Directions for this task
Return the data below in full. Keep each character unchanged.
——
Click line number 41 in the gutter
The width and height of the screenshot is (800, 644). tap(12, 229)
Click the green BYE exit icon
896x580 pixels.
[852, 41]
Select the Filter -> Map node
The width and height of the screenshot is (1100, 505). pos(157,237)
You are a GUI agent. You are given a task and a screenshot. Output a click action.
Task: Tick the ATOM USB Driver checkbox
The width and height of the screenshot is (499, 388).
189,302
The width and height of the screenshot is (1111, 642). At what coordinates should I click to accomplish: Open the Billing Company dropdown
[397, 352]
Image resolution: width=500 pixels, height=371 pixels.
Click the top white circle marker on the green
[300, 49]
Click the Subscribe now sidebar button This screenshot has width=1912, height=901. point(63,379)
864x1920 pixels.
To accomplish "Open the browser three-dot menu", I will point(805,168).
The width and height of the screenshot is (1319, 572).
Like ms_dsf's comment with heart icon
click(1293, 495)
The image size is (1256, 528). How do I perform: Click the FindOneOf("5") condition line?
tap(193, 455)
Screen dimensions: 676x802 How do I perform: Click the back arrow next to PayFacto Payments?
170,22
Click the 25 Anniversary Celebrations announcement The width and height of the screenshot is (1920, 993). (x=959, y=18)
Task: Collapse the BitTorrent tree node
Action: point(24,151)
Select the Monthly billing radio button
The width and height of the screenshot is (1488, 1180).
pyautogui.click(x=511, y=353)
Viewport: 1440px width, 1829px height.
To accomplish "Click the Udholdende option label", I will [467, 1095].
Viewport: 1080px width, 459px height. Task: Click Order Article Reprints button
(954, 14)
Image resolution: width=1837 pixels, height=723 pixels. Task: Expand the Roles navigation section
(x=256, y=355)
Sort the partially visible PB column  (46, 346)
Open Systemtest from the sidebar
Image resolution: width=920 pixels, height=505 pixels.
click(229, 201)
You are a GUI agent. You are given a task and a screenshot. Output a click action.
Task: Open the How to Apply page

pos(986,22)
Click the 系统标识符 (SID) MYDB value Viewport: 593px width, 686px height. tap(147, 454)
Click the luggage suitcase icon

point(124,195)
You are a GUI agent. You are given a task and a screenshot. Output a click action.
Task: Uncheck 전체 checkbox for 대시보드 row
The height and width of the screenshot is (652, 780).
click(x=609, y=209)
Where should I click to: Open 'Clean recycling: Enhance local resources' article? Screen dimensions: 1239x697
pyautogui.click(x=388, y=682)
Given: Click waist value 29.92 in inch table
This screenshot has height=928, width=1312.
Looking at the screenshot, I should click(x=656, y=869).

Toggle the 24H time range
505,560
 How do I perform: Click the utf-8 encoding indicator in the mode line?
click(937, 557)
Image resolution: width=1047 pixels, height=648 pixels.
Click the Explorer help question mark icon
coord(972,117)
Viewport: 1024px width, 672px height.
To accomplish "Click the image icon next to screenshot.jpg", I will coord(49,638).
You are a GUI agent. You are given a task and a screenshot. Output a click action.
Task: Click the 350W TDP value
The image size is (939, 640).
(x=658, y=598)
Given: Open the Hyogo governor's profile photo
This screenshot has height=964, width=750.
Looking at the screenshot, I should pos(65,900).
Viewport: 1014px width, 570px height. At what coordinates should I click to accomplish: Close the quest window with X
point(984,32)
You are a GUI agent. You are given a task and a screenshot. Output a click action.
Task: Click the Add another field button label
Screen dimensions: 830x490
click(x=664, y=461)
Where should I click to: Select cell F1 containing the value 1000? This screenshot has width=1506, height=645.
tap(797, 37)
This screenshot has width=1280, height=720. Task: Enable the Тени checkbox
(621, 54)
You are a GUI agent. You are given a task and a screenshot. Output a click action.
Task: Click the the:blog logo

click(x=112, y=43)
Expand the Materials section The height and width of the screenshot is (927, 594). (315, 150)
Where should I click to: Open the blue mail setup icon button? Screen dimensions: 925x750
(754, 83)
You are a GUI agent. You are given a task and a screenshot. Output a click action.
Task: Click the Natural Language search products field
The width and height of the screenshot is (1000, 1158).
——
Result
Click line number 41 in the gutter
The width and height of the screenshot is (800, 644). tap(12, 229)
Click the green BYE exit icon
896x580 pixels.
[852, 41]
Select the Filter -> Map node
The width and height of the screenshot is (1100, 505). pos(157,237)
You are a GUI agent. You are given a task and a screenshot. Output a click action.
Task: Tick the ATOM USB Driver checkbox
The width and height of the screenshot is (499, 388).
189,302
The width and height of the screenshot is (1111, 642). At what coordinates should I click to accomplish: Open the Billing Company dropdown
[397, 352]
Image resolution: width=500 pixels, height=371 pixels.
Click the top white circle marker on the green
[300, 49]
Click the Subscribe now sidebar button This screenshot has width=1912, height=901. point(63,379)
864x1920 pixels.
To accomplish "Open the browser three-dot menu", I will point(805,168).
The width and height of the screenshot is (1319, 572).
Like ms_dsf's comment with heart icon
click(1293, 495)
The image size is (1256, 528). How do I perform: Click the FindOneOf("5") condition line?
tap(193, 455)
Screen dimensions: 676x802 How do I perform: Click the back arrow next to PayFacto Payments?
170,22
Click the 25 Anniversary Celebrations announcement The width and height of the screenshot is (1920, 993). (x=959, y=18)
Task: Collapse the BitTorrent tree node
Action: point(24,151)
Select the Monthly billing radio button
The width and height of the screenshot is (1488, 1180).
pyautogui.click(x=511, y=353)
Viewport: 1440px width, 1829px height.
To accomplish "Click the Udholdende option label", I will [467, 1095].
Viewport: 1080px width, 459px height. Task: Click Order Article Reprints button
(954, 14)
Image resolution: width=1837 pixels, height=723 pixels. Task: Expand the Roles navigation section
(x=256, y=355)
Sort the partially visible PB column  (46, 346)
Open Systemtest from the sidebar
Image resolution: width=920 pixels, height=505 pixels.
click(229, 201)
You are a GUI agent. You are given a task and a screenshot. Output a click action.
Task: Open the How to Apply page

pos(986,22)
Click the 系统标识符 (SID) MYDB value Viewport: 593px width, 686px height. tap(147, 454)
Click the luggage suitcase icon

point(124,195)
You are a GUI agent. You are given a task and a screenshot. Output a click action.
Task: Uncheck 전체 checkbox for 대시보드 row
The height and width of the screenshot is (652, 780).
click(x=609, y=209)
Where should I click to: Open 'Clean recycling: Enhance local resources' article? Screen dimensions: 1239x697
pyautogui.click(x=388, y=682)
Given: Click waist value 29.92 in inch table
This screenshot has height=928, width=1312.
Looking at the screenshot, I should click(x=656, y=869).

Toggle the 24H time range
505,560
 How do I perform: Click the utf-8 encoding indicator in the mode line?
click(937, 557)
Image resolution: width=1047 pixels, height=648 pixels.
Click the Explorer help question mark icon
coord(972,117)
Viewport: 1024px width, 672px height.
To accomplish "Click the image icon next to screenshot.jpg", I will coord(49,638).
You are a GUI agent. You are given a task and a screenshot. Output a click action.
Task: Click the 350W TDP value
The image size is (939, 640).
(x=658, y=598)
Given: Open the Hyogo governor's profile photo
This screenshot has height=964, width=750.
Looking at the screenshot, I should pos(65,900).
Viewport: 1014px width, 570px height. At what coordinates should I click to accomplish: Close the quest window with X
point(984,32)
You are a GUI agent. You are given a task and a screenshot. Output a click action.
Task: Click the Add another field button label
Screen dimensions: 830x490
click(x=664, y=461)
Where should I click to: Select cell F1 containing the value 1000? This screenshot has width=1506, height=645.
tap(797, 37)
This screenshot has width=1280, height=720. Task: Enable the Тени checkbox
(621, 54)
You are a GUI agent. You are given a task and a screenshot. Output a click action.
Task: Click the the:blog logo

click(x=112, y=43)
Expand the Materials section The height and width of the screenshot is (927, 594). (315, 150)
Where should I click to: Open the blue mail setup icon button? Screen dimensions: 925x750
(754, 83)
You are a GUI agent. You are given a task and a screenshot. Output a click action.
Task: Click the Natural Language search products field
The width and height of the screenshot is (1000, 1158).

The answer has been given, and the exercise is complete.